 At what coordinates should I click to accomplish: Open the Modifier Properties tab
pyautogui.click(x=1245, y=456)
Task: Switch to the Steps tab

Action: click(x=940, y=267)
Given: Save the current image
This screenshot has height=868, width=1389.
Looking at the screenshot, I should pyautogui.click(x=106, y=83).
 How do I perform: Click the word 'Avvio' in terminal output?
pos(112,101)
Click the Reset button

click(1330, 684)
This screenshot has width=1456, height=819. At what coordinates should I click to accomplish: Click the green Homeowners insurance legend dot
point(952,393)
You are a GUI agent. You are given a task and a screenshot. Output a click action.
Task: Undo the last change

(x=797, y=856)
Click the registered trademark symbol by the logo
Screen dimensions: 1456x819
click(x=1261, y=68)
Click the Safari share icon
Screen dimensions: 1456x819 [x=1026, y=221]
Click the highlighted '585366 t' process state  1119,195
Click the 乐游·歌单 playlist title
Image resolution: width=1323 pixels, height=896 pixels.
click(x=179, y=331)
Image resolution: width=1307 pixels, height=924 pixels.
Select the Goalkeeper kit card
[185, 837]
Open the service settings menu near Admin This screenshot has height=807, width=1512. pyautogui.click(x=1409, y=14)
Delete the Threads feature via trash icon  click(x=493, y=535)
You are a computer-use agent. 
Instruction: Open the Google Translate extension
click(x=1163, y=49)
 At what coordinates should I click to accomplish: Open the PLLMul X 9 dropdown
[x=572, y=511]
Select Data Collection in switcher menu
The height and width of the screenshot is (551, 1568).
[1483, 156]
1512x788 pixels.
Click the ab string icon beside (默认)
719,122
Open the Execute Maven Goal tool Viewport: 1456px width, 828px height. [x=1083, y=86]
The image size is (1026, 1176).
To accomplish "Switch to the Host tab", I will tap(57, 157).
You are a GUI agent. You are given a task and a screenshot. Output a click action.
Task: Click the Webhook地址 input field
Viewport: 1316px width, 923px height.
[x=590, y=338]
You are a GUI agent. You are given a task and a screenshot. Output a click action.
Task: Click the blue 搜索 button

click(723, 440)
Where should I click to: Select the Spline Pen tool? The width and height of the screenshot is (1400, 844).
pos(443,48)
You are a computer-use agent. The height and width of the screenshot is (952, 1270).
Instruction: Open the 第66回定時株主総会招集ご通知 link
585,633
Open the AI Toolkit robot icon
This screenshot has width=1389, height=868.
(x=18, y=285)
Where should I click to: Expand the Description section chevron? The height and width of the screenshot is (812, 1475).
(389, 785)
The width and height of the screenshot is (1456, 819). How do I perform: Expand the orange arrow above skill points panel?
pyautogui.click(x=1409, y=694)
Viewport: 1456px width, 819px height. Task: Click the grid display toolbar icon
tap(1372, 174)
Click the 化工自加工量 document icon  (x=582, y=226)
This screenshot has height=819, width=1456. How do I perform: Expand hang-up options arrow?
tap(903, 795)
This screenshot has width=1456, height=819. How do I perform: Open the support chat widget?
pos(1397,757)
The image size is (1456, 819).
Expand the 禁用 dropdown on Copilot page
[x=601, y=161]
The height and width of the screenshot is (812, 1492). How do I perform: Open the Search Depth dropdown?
* * *
■ What to produce
Output each record exactly, leaving nothing out.

■ Task solution
 At what coordinates should I click to accomplish: Open the Modifier Properties tab
pyautogui.click(x=1245, y=456)
Task: Switch to the Steps tab

Action: click(x=940, y=267)
Given: Save the current image
This screenshot has height=868, width=1389.
Looking at the screenshot, I should pyautogui.click(x=106, y=83).
 How do I perform: Click the word 'Avvio' in terminal output?
pos(112,101)
Click the Reset button

click(1330, 684)
This screenshot has width=1456, height=819. At what coordinates should I click to accomplish: Click the green Homeowners insurance legend dot
point(952,393)
You are a GUI agent. You are given a task and a screenshot. Output a click action.
Task: Undo the last change

(x=797, y=856)
Click the registered trademark symbol by the logo
Screen dimensions: 1456x819
click(x=1261, y=68)
Click the Safari share icon
Screen dimensions: 1456x819 [x=1026, y=221]
Click the highlighted '585366 t' process state  1119,195
Click the 乐游·歌单 playlist title
Image resolution: width=1323 pixels, height=896 pixels.
click(x=179, y=331)
Image resolution: width=1307 pixels, height=924 pixels.
Select the Goalkeeper kit card
[185, 837]
Open the service settings menu near Admin This screenshot has height=807, width=1512. pyautogui.click(x=1409, y=14)
Delete the Threads feature via trash icon  click(x=493, y=535)
You are a computer-use agent. 
Instruction: Open the Google Translate extension
click(x=1163, y=49)
 At what coordinates should I click to accomplish: Open the PLLMul X 9 dropdown
[x=572, y=511]
Select Data Collection in switcher menu
The height and width of the screenshot is (551, 1568).
[1483, 156]
1512x788 pixels.
Click the ab string icon beside (默认)
719,122
Open the Execute Maven Goal tool Viewport: 1456px width, 828px height. [x=1083, y=86]
The image size is (1026, 1176).
To accomplish "Switch to the Host tab", I will tap(57, 157).
You are a GUI agent. You are given a task and a screenshot. Output a click action.
Task: Click the Webhook地址 input field
Viewport: 1316px width, 923px height.
[x=590, y=338]
You are a GUI agent. You are given a task and a screenshot. Output a click action.
Task: Click the blue 搜索 button

click(723, 440)
Where should I click to: Select the Spline Pen tool? The width and height of the screenshot is (1400, 844).
pos(443,48)
You are a computer-use agent. The height and width of the screenshot is (952, 1270).
Instruction: Open the 第66回定時株主総会招集ご通知 link
585,633
Open the AI Toolkit robot icon
This screenshot has width=1389, height=868.
(x=18, y=285)
Where should I click to: Expand the Description section chevron? The height and width of the screenshot is (812, 1475).
(389, 785)
The width and height of the screenshot is (1456, 819). How do I perform: Expand the orange arrow above skill points panel?
pyautogui.click(x=1409, y=694)
Viewport: 1456px width, 819px height. Task: Click the grid display toolbar icon
tap(1372, 174)
Click the 化工自加工量 document icon  (x=582, y=226)
This screenshot has height=819, width=1456. How do I perform: Expand hang-up options arrow?
tap(903, 795)
This screenshot has width=1456, height=819. How do I perform: Open the support chat widget?
pos(1397,757)
The image size is (1456, 819).
Expand the 禁用 dropdown on Copilot page
[x=601, y=161]
The height and width of the screenshot is (812, 1492). How do I perform: Open the Search Depth dropdown?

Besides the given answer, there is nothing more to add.